◆ Required action ◆
Every line from the one containing "The image size is (442, 423)." through the last line below should be reproduced exactly; please include nothing else.

◆ Data to examine ◆
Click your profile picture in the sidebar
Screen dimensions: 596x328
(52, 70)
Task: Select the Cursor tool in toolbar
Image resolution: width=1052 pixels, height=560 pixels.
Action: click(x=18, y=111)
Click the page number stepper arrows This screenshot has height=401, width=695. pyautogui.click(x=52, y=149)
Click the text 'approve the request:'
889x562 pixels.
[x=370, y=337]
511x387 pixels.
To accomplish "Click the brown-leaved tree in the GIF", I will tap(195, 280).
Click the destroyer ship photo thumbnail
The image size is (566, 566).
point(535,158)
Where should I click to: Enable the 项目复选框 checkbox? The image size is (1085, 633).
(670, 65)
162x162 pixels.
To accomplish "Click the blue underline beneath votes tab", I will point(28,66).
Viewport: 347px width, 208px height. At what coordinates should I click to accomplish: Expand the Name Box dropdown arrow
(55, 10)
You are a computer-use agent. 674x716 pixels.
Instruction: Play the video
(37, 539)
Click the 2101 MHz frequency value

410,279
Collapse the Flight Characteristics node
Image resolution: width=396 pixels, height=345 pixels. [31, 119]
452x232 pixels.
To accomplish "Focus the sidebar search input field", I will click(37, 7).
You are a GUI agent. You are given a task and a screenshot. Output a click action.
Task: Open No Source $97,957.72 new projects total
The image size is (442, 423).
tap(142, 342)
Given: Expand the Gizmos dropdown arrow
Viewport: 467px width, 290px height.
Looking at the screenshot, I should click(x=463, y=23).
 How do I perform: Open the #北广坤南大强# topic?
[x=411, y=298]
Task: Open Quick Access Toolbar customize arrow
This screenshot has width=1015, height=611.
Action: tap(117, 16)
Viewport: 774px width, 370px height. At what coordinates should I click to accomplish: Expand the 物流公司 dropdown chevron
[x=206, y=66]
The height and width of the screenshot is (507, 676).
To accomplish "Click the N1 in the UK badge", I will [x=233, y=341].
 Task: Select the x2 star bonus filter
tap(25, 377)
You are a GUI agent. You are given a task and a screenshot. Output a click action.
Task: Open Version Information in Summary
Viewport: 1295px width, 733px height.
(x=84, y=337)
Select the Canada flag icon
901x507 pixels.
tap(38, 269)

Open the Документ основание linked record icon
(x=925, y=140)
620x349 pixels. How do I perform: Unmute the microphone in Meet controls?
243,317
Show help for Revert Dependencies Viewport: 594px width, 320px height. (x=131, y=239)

◆ Response below ◆
The image size is (442, 423).
tap(142, 342)
Given: Expand the Gizmos dropdown arrow
Viewport: 467px width, 290px height.
Looking at the screenshot, I should click(x=463, y=23).
 How do I perform: Open the #北广坤南大强# topic?
[x=411, y=298]
Task: Open Quick Access Toolbar customize arrow
This screenshot has width=1015, height=611.
Action: tap(117, 16)
Viewport: 774px width, 370px height. At what coordinates should I click to accomplish: Expand the 物流公司 dropdown chevron
[x=206, y=66]
The height and width of the screenshot is (507, 676).
To accomplish "Click the N1 in the UK badge", I will [x=233, y=341].
 Task: Select the x2 star bonus filter
tap(25, 377)
You are a GUI agent. You are given a task and a screenshot. Output a click action.
Task: Open Version Information in Summary
Viewport: 1295px width, 733px height.
(x=84, y=337)
Select the Canada flag icon
901x507 pixels.
tap(38, 269)

Open the Документ основание linked record icon
(x=925, y=140)
620x349 pixels. How do I perform: Unmute the microphone in Meet controls?
243,317
Show help for Revert Dependencies Viewport: 594px width, 320px height. (x=131, y=239)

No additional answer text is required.